22 April 2024 By PDSNET

The progress of the S&P500 index of the 500 largest companies on Wall Street is important because stock markets around the world, including the JSE, tend to follow it sooner or later.

On 19th January this year, something momentous happened when the S&P broke above its previous all-time record high – made almost exactly two years ago at 4796.54. This upside break confirmed that, after the COVID-19 aberration and then the unusually large 25% correction in 2022, the great bull trend which had begun in 2009 was finally continuing.

The upside break gave the bullish optimists on Wall Street a licence to go a little crazy and they drove the index up almost 10% on a tidal wave of optimism to a new record high of 5254 on 28th March 2024. The optimism was built at least in part on overwhelming excitement about the effect of artificial intelligence (AI) in such companies as Nvidia. It was also fuelled by the extraordinary growth in the US economy even in the face of record high interest rates. Consider the chart:

S&P500 Index: 12th of December 2023 - 19th of April 2024. Chart by ShareFriend Pro.

You can see here that, after some backing and filling, the S&P500 index broke above the previous record high of 4796 set on 3rd January 2022. What followed was an extraordinary display of bullishness and a very strong upward trend. This upward trend began to run into difficulties in mid-March 2024 and finally ran out of steam at its closing peak of 5254 at the end of that month.

We had by then for some time been warning of an impending correction – which we said would probably take the index back to its previous record high of 4796. It is quite common for a previous resistance level, once it is penetrated, to become the support level in an upward trend.

The market action still indicates a significant amount of investor bullishness. There are still plenty of frustrated bulls looking to “buy the bottom” – but right now this overdue correction is just too strong for them.

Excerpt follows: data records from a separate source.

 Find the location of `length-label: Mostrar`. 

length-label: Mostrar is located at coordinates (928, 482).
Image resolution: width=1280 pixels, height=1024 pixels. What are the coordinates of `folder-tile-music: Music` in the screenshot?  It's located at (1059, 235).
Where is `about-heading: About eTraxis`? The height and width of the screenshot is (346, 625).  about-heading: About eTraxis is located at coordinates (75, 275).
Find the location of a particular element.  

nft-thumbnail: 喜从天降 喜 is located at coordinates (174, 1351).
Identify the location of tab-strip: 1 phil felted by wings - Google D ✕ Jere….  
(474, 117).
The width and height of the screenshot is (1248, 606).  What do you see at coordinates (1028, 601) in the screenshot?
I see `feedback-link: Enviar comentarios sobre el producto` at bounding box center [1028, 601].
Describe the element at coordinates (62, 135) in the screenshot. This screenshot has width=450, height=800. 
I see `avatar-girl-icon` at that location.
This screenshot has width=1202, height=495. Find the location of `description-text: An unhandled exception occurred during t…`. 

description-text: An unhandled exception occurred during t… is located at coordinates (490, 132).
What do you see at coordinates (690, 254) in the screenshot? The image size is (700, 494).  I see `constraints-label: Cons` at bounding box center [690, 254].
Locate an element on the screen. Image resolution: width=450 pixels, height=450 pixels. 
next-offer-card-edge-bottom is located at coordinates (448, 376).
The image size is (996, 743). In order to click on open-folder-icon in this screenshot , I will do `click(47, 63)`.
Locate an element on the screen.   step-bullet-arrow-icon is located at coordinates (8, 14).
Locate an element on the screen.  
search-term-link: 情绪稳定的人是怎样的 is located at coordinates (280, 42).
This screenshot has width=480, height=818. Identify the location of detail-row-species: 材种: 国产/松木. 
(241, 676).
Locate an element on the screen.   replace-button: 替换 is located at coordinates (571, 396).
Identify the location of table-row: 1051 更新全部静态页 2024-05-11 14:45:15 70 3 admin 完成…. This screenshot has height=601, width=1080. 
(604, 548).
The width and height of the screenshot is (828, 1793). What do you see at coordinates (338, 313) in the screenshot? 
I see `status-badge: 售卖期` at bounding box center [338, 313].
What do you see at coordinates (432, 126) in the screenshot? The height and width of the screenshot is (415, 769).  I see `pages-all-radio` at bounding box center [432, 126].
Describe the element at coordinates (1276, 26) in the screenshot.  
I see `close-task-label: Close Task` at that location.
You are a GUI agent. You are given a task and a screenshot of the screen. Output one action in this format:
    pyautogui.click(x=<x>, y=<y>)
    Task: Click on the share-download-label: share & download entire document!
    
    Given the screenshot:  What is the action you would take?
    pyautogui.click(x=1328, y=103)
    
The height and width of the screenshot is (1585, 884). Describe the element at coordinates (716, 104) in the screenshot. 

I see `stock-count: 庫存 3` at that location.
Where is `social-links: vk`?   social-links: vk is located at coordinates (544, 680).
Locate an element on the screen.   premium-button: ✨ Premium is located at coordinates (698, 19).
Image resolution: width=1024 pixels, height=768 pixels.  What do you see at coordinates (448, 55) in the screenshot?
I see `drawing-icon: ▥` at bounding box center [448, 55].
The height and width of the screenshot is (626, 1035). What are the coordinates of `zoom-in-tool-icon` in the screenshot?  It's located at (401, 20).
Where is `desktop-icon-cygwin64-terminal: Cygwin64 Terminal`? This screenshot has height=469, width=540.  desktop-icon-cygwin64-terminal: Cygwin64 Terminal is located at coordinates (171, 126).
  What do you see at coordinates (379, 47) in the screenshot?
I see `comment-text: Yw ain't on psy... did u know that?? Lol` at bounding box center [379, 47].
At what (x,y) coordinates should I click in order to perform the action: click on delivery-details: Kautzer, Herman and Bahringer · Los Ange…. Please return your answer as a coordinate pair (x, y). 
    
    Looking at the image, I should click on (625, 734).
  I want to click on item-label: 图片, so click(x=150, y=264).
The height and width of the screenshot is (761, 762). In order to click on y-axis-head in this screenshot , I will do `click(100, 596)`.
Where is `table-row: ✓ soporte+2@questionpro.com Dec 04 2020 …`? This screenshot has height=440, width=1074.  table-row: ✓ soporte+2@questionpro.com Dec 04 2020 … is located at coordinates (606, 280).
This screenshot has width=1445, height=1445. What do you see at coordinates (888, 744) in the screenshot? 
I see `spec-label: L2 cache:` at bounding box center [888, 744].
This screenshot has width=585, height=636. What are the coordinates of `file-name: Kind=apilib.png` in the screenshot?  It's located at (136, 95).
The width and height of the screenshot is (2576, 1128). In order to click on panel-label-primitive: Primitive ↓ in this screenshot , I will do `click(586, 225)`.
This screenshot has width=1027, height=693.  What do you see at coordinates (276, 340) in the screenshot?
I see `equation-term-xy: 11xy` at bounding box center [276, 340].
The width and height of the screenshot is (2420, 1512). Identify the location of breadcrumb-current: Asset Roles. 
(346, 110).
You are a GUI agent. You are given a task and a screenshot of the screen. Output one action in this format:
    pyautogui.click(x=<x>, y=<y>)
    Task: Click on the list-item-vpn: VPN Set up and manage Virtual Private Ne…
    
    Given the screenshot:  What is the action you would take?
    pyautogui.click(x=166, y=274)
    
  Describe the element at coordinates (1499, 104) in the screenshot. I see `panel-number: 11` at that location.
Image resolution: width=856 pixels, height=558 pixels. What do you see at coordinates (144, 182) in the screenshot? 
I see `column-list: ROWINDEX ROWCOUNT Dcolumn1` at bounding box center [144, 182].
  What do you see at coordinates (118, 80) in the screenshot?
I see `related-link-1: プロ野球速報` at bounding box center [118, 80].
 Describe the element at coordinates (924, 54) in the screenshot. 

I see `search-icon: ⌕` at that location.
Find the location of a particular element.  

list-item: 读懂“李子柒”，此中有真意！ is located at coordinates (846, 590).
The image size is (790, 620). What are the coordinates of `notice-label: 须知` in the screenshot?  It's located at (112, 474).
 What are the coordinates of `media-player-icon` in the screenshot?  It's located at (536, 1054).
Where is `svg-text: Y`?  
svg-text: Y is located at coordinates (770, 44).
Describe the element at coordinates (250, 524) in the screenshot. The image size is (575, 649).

So far, the index has fallen about 5,5% - but we expect that it will probably fall further to somewhere close to resistance at that previous record high of 4796. Within the correction you should expect some small rallies – nothing in the markets moves in a straight line! On that point, it is rare for the S&P500 to fall on six consecutive days as it has just done, so we expect it to go up on Monday the 22nd of April 2024.

From a fundamental perspective, the US monetary policy committee (MPC) having held rates unchanged at its latest meeting is talking about rates having to remain high for longer. The first rate cuts are now only expected at the September meeting.

The fact that the US economy created 303 000 new jobs in March 2024 shows that it is still far from cooling down despite the fact that rates have been at record levels for a while.

The correction on Wall Street is being followed around the world on other markets.  London (FTSE250) is down 2,7%, the German Dax is down 4% and the Nikkei in Japan is down 9,3%. The JSE, although generally more volatile, is about 5% off its recent highs.

In our opinion, this is not the start of a bear trend. It is simply a normal, healthy correction within the long-term bull trend. It will almost certainly end fairly soon and then the S&P500 will go on to break up a new record high.